18 May 2011 4:27 PM | Anonymous

“From this place words may fly abroad/Not to perish on waves of sound/But fixed in
time/Not corrupted by the hurrying hand/But verified in proof/Friend, you stand on
sacred ground/This is a printing office.”

This selection of words hangs on a broadside from the University of California,
Berkeley, in the San Francisco Center for the Book. Celebrating their fifteenth
anniversary this year, SFCB is more than an institution; it is a phenomenon for book
art in the Bay Area.

Founded by Mary Austin and Kathleen Burch, a mundane description of SFCB is a
place that offers workshops, exhibitions, public events, and residencies in book art.
And yet, SFCB offers much more than this, it is more accurate to say that it fosters
a community of book artists, pushed the boundaries of the medium, and builds
bridges with other communities, both in the Bay Area and beyond.

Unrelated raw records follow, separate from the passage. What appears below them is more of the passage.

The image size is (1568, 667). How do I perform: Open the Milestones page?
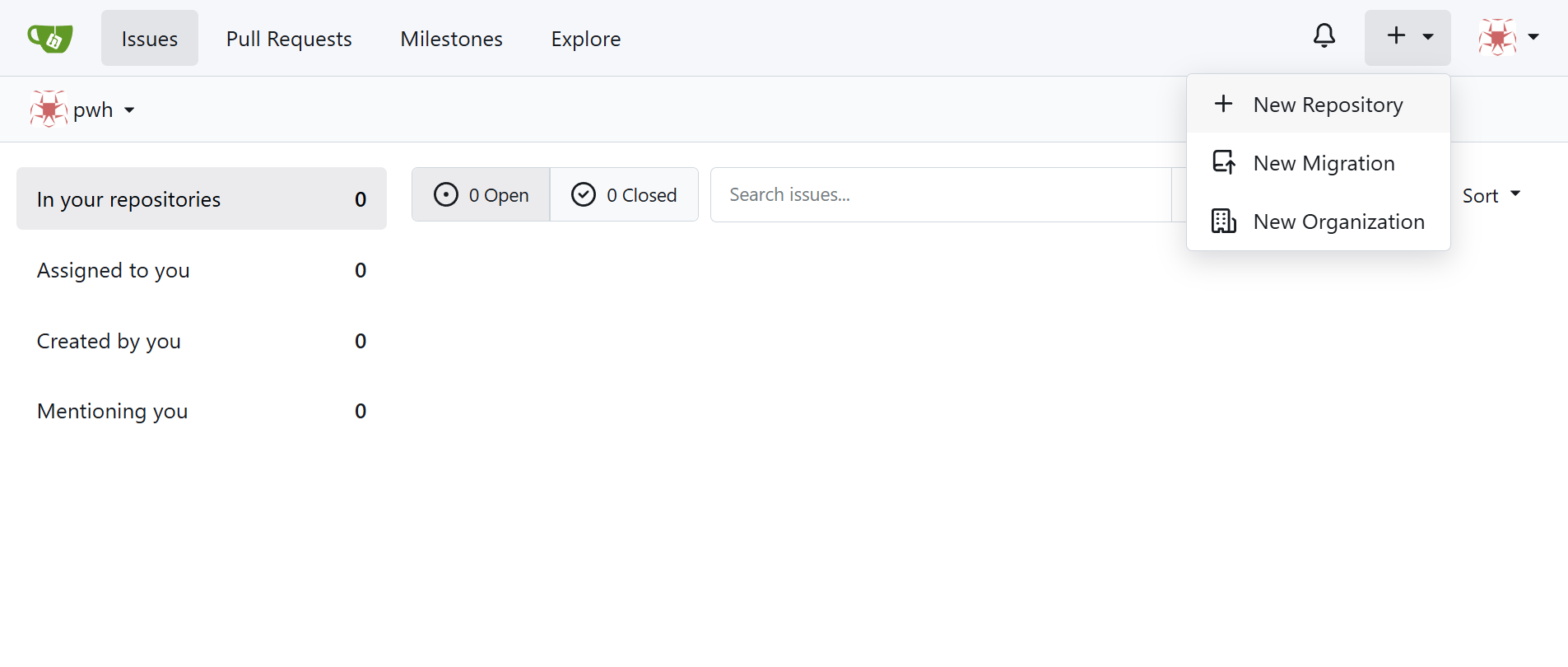(x=451, y=39)
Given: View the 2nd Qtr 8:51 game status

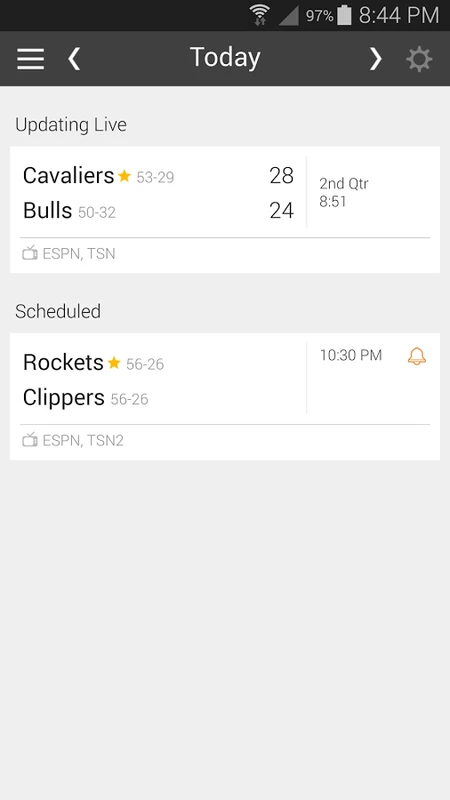Looking at the screenshot, I should tap(344, 192).
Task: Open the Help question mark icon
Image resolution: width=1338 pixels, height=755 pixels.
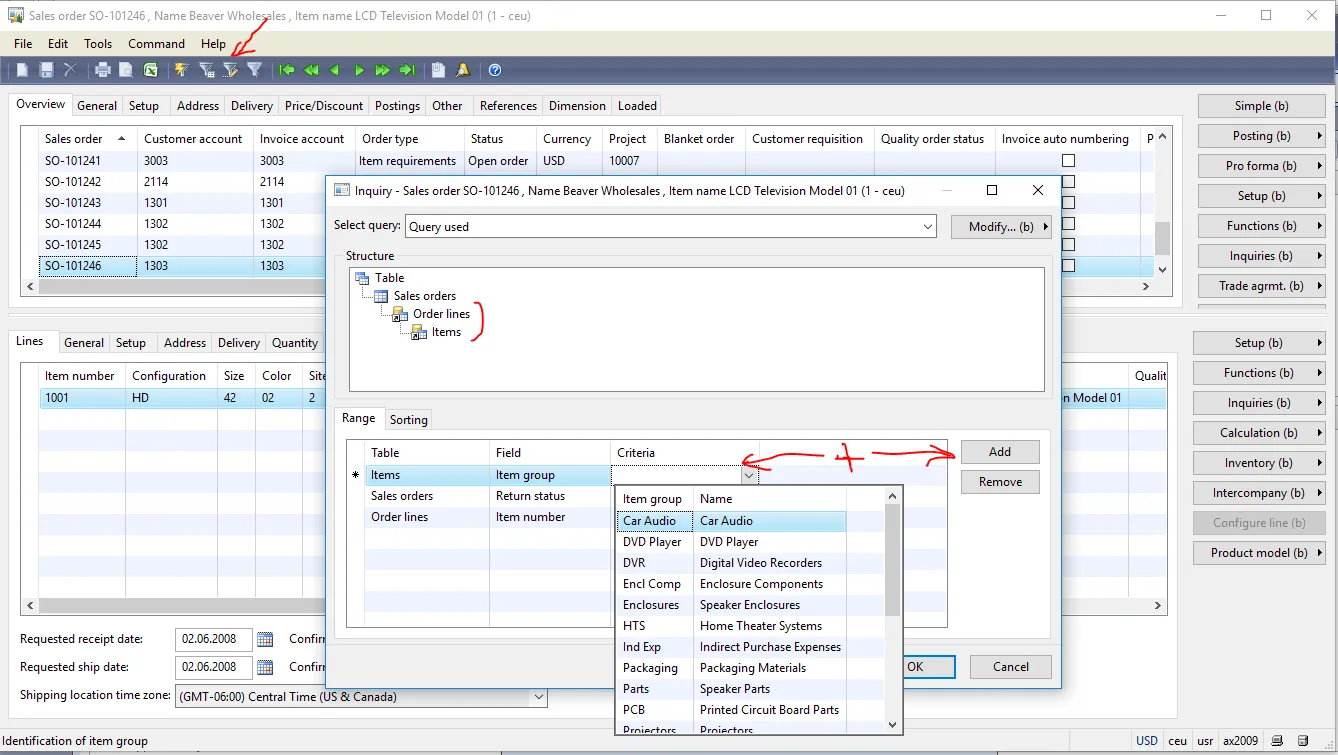Action: click(x=494, y=70)
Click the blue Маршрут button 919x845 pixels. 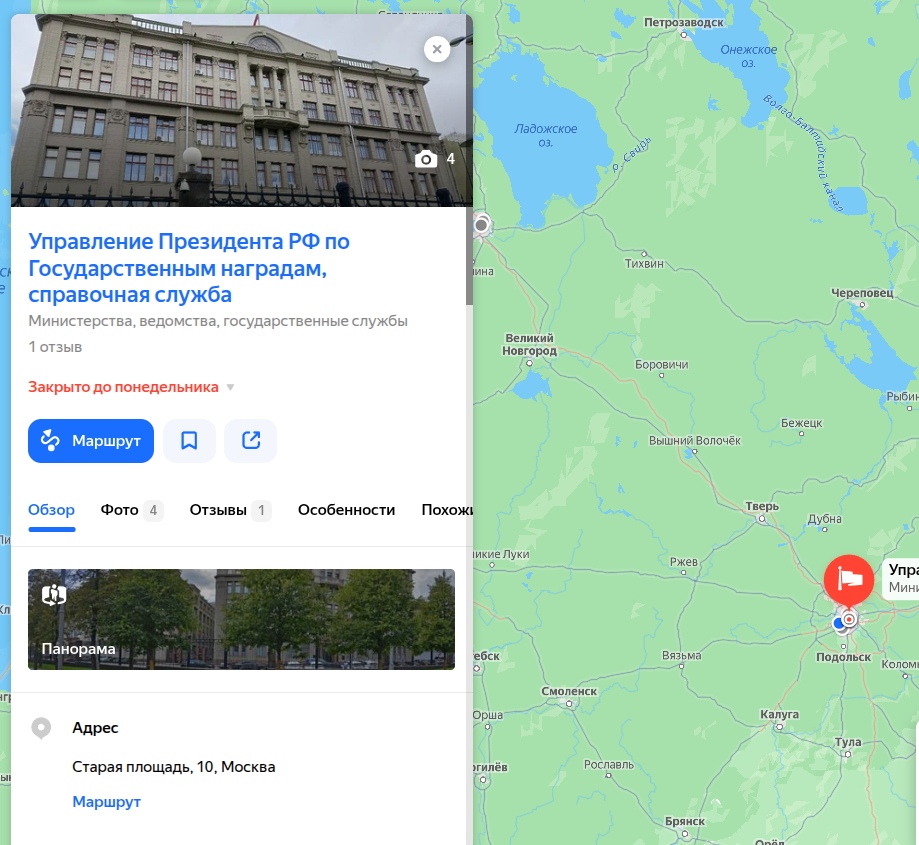pyautogui.click(x=91, y=441)
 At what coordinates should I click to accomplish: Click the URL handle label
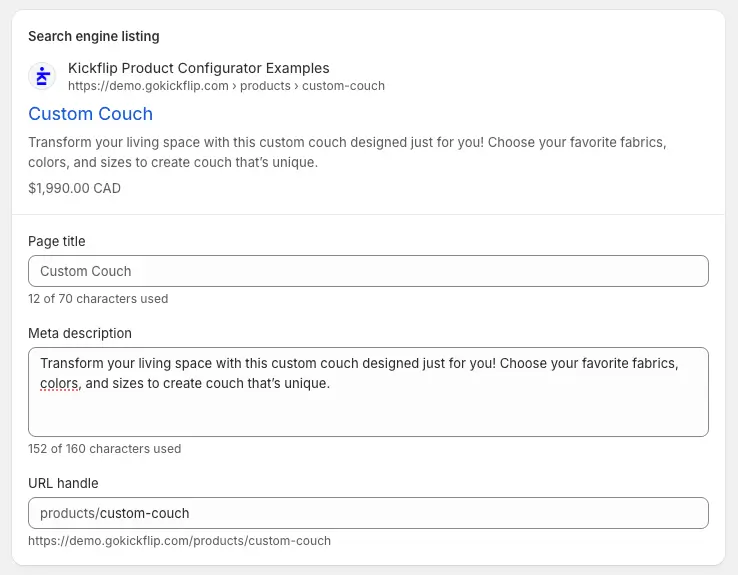pyautogui.click(x=63, y=483)
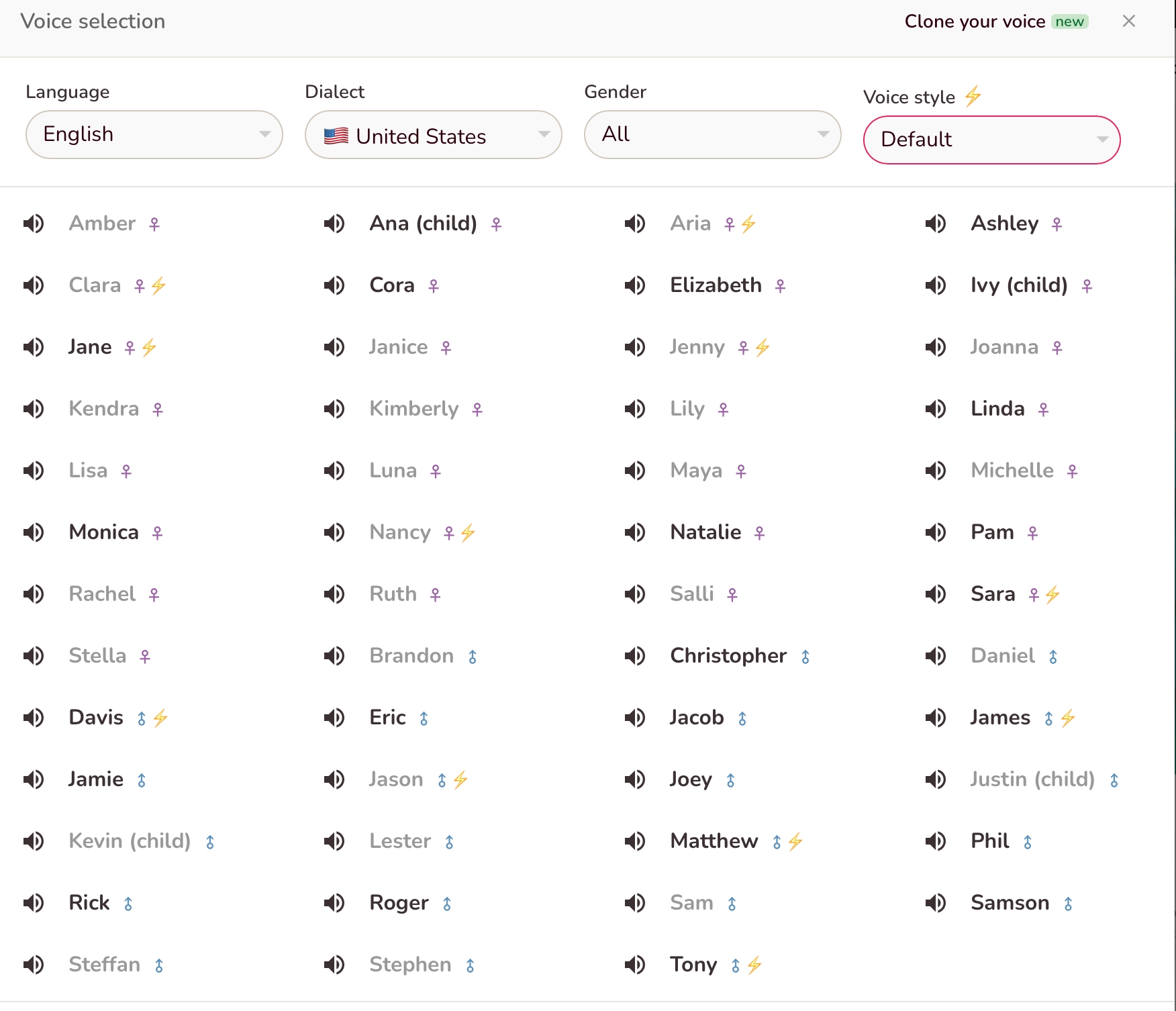The image size is (1176, 1011).
Task: Play the Amber voice preview speaker icon
Action: tap(34, 224)
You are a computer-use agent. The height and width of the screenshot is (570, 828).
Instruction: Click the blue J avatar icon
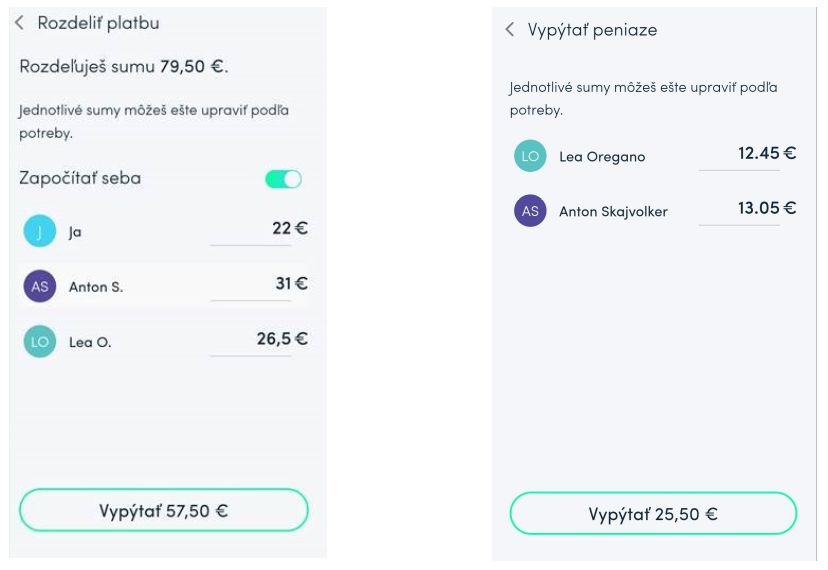tap(38, 232)
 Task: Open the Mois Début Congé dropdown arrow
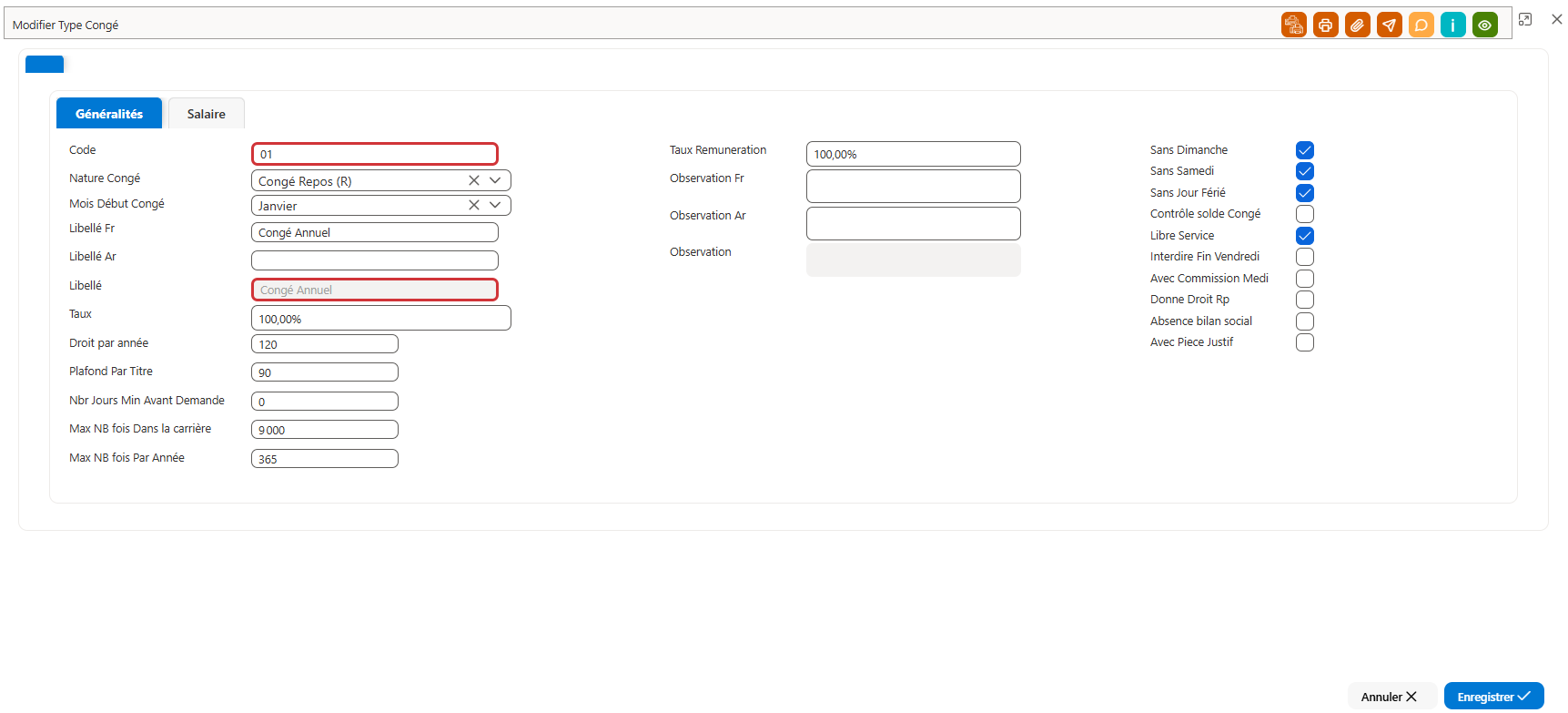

This is most evident in their artist residency programs. Every year, SFCB invites an
artist from outside of the book art world to create an artist book in their facility.
These artists, unfamiliar with the history and tradition of books and letterpress,
have introduced new ideas, structures, and concepts to the medium. This year’s
artist is Kota Ezawa.

Their other residency program is their Small Plates Editions. SFCB does 3-4 books in
this series a year, all around a central theme. When closed, each book measures 4 by
4 inches. Not limited only to professional artists, this program selects one student in
the Bay Area to participate in this program.

Currently on view in their gallery is “Blanket Impressions, Brad Freedman, Clifton
Meador, and the Offset Artist’s Printed Book,” curated by Steve Woodall. In a change
from previous exhibitions, this is the first at SFCB in which the public is invited and
encouraged to handle the books. Taking advantage of the length and narrowness of
the gallery space, the exhibition design evokes the feeling of the color separations of
the offset process.

As planning for the 2012 College Book Art Association’s Conference continues, keep
your eyes peeled for the conference tours. A visit to the San Francisco Center for the
Book is ensured to be included, and not to be missed.